[Recorded data]

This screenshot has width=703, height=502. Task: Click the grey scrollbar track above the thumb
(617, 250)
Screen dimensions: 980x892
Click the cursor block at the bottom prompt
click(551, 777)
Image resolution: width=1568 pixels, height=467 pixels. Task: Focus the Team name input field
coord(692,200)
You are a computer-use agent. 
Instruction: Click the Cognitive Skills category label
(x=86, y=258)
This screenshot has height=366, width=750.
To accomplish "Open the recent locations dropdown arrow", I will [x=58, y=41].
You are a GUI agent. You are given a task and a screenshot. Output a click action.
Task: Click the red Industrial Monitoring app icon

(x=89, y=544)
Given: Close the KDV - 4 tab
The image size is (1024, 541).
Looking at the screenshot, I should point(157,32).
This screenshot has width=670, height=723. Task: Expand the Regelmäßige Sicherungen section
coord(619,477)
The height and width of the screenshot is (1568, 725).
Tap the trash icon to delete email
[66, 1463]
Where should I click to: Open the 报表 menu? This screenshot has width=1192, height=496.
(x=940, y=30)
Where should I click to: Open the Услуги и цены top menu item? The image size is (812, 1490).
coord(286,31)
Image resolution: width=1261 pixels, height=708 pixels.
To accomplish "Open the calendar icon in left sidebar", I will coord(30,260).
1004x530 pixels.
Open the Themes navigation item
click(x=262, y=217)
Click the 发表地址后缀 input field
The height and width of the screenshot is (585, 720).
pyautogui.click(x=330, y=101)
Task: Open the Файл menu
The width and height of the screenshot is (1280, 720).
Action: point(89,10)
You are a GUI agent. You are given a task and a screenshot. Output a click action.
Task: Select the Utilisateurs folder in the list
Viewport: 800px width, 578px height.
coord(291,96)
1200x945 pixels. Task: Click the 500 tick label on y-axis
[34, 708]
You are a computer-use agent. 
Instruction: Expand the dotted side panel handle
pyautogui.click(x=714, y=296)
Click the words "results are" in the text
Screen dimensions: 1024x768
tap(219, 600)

[/Recorded data]

Determine which lines above include the word "will", and report those lines in full.

Answer below →
To accomplish "Open the recent locations dropdown arrow", I will [x=58, y=41].
To accomplish "Open the calendar icon in left sidebar", I will coord(30,260).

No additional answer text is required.